Written immediately after Ali Pasha’s demise in 1822, the plays were performed while the Greek Revolution was still in its early stages. The villain Ali Pasha and the beautiful Greek prisoner who tries to avoid his wrath and harassment in order to mingle with her beloved, offer the necessary elements of savagery, sensuality, exoticism and action for a successful melodrama. Both works transform Ali Pasha’s story to highlight themes to resonate with the intended audiences. Noah transposes Ali Pasha’s action from the city of Ioannina to Athens while the finale of the show is a fantastic allegorical scene of triumph where famous ancient Greeks and modern revolutionaries, including several from the Americas, join the chorus. In the end of Payne’s play, Ali Pasha sets himself on fire in the citadel of Ioannina so that he and his riches do not fall into the hands of the Sultan.
The analysis of the characters as well as of the geographical and historical references in the two works, explores the resonance of the events of ’21 in distant America, the perception of exotic stereotypes, and the impact of the struggle for independence on American and English audiences.
Dr Maria Georgopoulou
Currently Dr Maria Georgopoulou is Director of the Gennadius Library at the American School of Classical Studies in Athens. An art historian specialising in the medieval Mediterranean. She was educated at the University of Athens, Greece, the Sorbonne, and the University of California, Los Angeles, from where she received her Ph.D. in Art History in 1992. She taught at Yale University (1992-2004) where she also founded the Program for Hellenic Studies.

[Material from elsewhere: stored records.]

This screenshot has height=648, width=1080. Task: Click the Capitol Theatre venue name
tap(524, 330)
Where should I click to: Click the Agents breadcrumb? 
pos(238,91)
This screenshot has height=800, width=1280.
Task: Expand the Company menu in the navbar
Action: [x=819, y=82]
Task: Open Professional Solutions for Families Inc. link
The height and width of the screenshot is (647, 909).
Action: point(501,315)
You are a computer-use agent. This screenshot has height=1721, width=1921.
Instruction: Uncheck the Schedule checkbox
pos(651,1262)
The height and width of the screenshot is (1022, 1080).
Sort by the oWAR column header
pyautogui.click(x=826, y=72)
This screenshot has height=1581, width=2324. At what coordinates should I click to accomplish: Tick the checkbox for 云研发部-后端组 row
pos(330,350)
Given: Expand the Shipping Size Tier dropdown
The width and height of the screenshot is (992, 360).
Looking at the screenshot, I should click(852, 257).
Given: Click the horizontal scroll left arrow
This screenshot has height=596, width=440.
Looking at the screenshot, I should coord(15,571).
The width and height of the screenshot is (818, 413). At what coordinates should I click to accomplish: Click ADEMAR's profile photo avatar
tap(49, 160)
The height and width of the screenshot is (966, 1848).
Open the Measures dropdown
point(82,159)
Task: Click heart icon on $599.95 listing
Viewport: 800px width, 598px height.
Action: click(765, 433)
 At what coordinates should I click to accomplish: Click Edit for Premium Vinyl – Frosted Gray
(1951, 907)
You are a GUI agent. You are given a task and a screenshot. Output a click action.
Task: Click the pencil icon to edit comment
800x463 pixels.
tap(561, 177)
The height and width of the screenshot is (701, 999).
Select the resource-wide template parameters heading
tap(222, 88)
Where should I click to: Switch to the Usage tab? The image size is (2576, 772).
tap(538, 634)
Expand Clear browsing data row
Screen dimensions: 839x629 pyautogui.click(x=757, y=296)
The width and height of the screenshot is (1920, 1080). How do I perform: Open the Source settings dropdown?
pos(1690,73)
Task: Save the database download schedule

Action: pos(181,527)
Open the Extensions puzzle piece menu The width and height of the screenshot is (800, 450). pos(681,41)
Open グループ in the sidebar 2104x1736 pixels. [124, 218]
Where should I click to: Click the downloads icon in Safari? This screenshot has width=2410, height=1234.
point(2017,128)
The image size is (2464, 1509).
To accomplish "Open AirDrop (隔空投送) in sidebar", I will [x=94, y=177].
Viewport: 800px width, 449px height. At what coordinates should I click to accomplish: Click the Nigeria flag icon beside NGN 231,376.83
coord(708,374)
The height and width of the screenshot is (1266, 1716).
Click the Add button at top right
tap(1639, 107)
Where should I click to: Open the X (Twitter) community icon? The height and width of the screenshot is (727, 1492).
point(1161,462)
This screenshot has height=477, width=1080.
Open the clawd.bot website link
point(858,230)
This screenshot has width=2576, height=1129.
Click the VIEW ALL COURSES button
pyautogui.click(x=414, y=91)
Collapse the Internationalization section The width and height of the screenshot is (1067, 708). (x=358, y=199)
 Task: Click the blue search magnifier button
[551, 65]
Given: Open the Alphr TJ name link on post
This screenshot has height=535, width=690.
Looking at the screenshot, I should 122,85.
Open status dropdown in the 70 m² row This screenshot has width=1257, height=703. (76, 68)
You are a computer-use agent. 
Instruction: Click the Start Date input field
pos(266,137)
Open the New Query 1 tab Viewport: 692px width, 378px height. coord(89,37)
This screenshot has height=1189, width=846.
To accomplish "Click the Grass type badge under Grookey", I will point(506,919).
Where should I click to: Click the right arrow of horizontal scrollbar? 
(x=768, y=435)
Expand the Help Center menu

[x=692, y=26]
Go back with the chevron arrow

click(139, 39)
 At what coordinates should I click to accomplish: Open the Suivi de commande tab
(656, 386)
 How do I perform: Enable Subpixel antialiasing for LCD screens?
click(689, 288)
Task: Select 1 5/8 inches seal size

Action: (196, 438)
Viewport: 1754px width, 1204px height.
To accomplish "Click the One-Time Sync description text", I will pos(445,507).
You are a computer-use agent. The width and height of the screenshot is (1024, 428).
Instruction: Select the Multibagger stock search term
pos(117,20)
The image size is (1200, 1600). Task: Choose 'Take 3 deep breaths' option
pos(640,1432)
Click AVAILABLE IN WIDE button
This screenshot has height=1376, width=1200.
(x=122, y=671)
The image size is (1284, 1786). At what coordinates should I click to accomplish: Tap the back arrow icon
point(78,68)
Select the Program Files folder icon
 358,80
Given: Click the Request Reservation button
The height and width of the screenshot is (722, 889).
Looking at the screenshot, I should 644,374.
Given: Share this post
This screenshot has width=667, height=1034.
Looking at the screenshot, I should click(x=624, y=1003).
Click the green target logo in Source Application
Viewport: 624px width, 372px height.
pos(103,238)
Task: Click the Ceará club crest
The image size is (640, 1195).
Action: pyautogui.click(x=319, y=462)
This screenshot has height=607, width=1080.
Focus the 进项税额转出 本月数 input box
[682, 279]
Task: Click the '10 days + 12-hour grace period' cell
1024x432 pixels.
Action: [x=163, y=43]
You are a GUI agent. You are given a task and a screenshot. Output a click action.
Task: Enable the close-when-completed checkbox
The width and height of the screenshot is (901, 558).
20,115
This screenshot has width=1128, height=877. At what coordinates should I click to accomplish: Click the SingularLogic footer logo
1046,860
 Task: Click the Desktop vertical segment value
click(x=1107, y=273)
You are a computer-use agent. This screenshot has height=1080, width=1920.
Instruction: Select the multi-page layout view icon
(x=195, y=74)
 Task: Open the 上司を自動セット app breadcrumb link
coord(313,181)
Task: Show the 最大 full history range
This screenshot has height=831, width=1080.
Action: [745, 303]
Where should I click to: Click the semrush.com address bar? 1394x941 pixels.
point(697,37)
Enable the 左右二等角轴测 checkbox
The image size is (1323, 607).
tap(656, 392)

Her scholarly work explores the artistic and cultural interactions of Mediterranean peoples in the Middle Ages. She has authored and edited several books and articles, including a monograph on Venice’s Mediterranean Colonies: Architecture and Urbanism (Cambridge UP, 2001), and an edited volume on Ottoman Athens. Topography, Archaeology, History (2019). At the Gennadeion she has organized several exhibitions and major academic conferences.